Based on $1061.5 mln profit for the year ended Mar’09, SIA’s historic PE is 13x. One of the reasons for the sharp profit decline in the fiscal year was the fuel hedging loss amounting to $543 mln.
The divestment of SATS by SIA came as a surprise, given management’s long-standing resistance to the idea of divesting SATS and SIA Engineering.
The free float of SATS will increase, which is positive. Temasek, which owns 54.53% of SIA, will end up with 43.8%% of SATS, which now incorporates Sing Food, where Temasek used to own 69.68% of and which was sold to SATS last year. (And which resulted in SATS’ cash position dwindling to $137 mln at end Mar’09 from $620 mln a year ago.)
While SIA has only recently renewed the (ground handling & catering) contract with SATS for another 5 years to Sept 2014, hence providing some comfort to shareholders of SATS, there is no denying that SATS’ future after that becomes blurred because of the uncertainties surrounding the reciprocity arrangements between SIA and other airlines of the world.
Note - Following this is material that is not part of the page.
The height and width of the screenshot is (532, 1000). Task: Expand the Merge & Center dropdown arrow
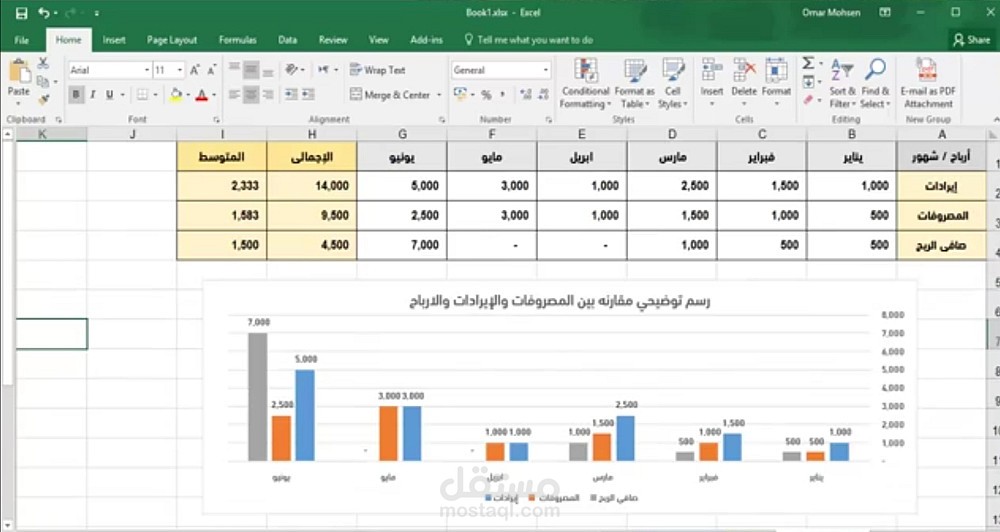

Meanwhile, speculation of who’s next, will likely shift to Keppel Corp, which we believe has stuff that is of no strategic importance, eg KT&T, whose key asset is the 20% stake in M1; K1, and even Keppel Land! (We would however rule out the likelihood of SembCorp Ind divesting its stake in Semb Marine.)
Therefore while SIA’s share price is likely recover, especially after yesterday’s 52-cent or 4.3% drop ahead of the results announcement, there is no reason to chase it just for the entitlement. Besides, the distribution should put some pressure on SATS. We remain Neutral on both SIA and SATS.